● **Short task**: Extract the stretch of the mailing-list message about Secure Boot and CSM from "On Thu, Apr 7, 2022 at 4:18" through "problems together.", copying it exactly.

● **Text provided**:
** Start **

On Thu, Apr 7, 2022 at 4:18 PM Florian Weimer fweimer@redhat.com wrote:
- Chris Murphy:
On Thu, Apr 7, 2022 at 2:54 AM Florian Weimer fweimer@redhat.com
wrote:
- Chris Murphy:
On Tue, Apr 5, 2022 at 9:56 AM Florian Weimer fweimer@redhat.com
wrote:
- Peter Robinson:
This is out of context here because you can disable Secure Boot but still use UEFI to make that work. You're trying to link to
different
problems together.
I think there's firmware out there which enables Secure Boot unconditionally in UEFI mode, but still has CSM support.
The UEFI spec makes CSM and Secure Boot mutually exclusive. CSM enabled renders Secure Boot impossible. So I'm not sure how the firmware can simultaneously enforce Secure Boot, but then permit the loading of non-compliant bootloaders.

** End **

● **Available data**:
** Start **

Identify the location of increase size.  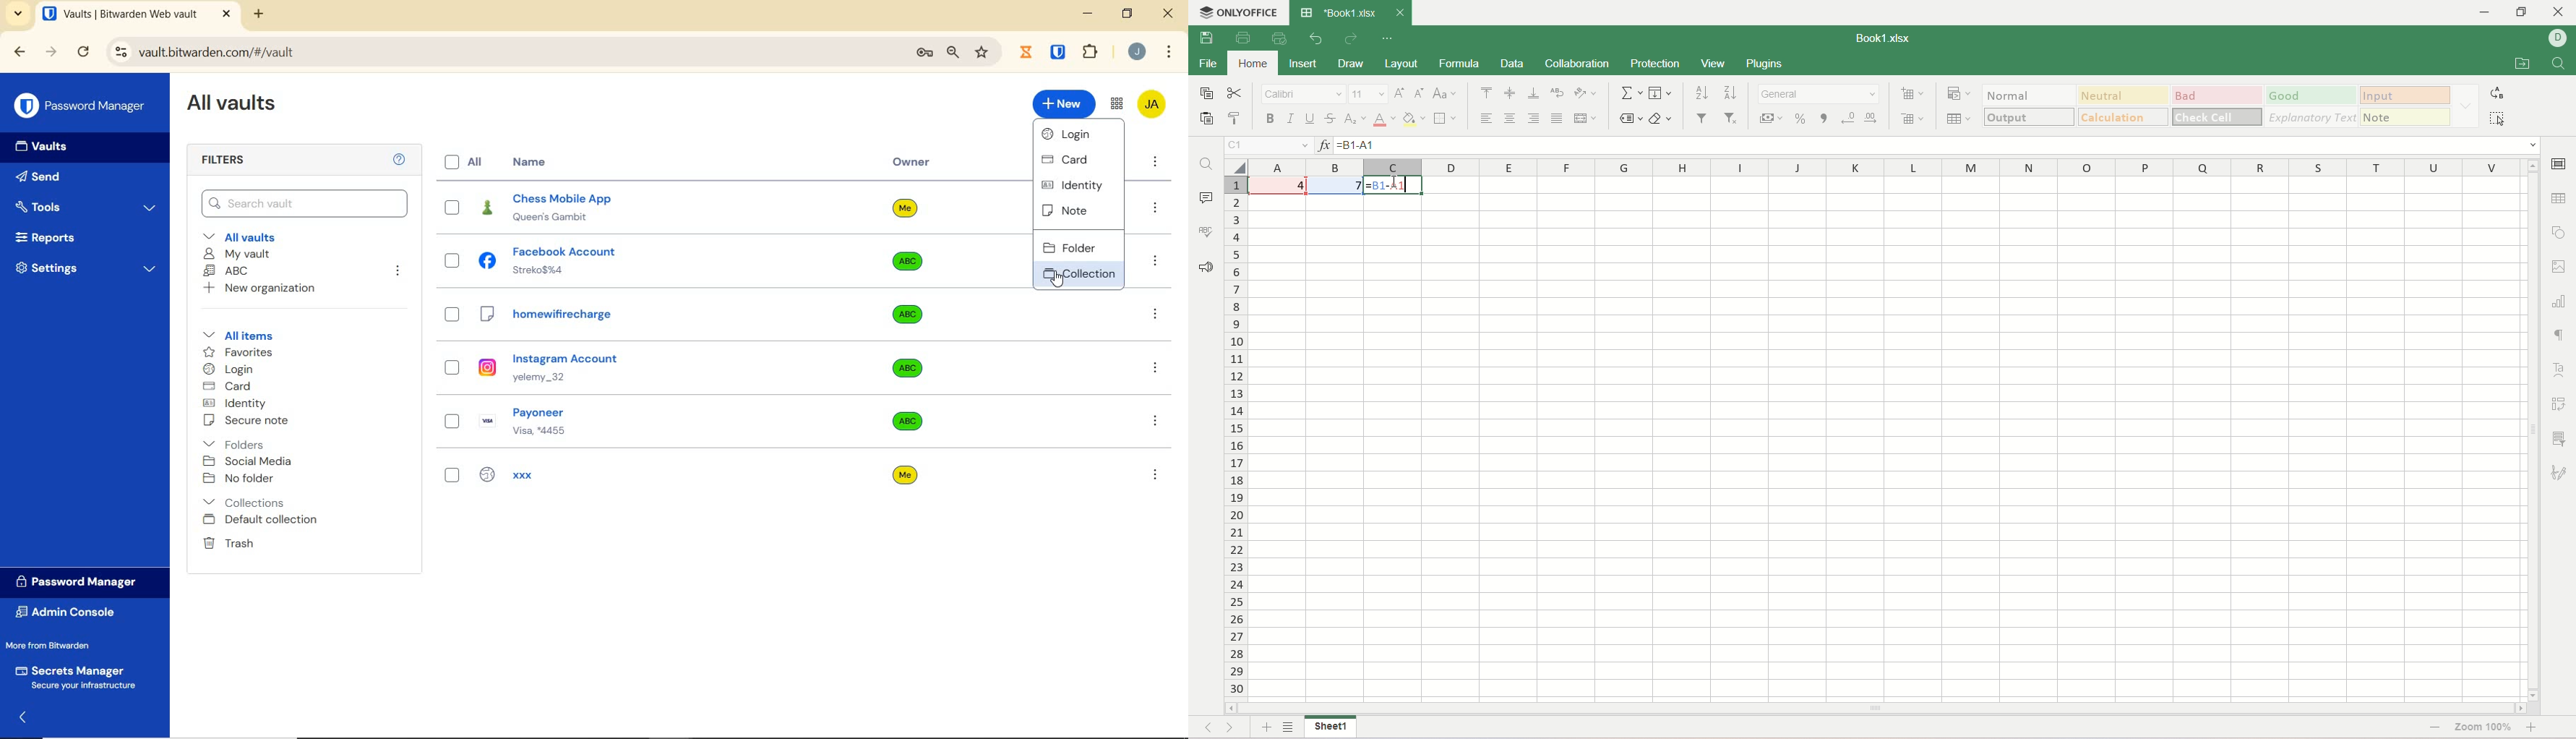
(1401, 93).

** End **

● **Result for this exercise**:
On Thu, Apr 7, 2022 at 4:18 PM Florian Weimer fweimer@redhat.com wrote:
- Chris Murphy:
On Thu, Apr 7, 2022 at 2:54 AM Florian Weimer fweimer@redhat.com
wrote:
- Chris Murphy:
On Tue, Apr 5, 2022 at 9:56 AM Florian Weimer fweimer@redhat.com
wrote:
- Peter Robinson:
This is out of context here because you can disable Secure Boot but still use UEFI to make that work. You're trying to link to
different
problems together.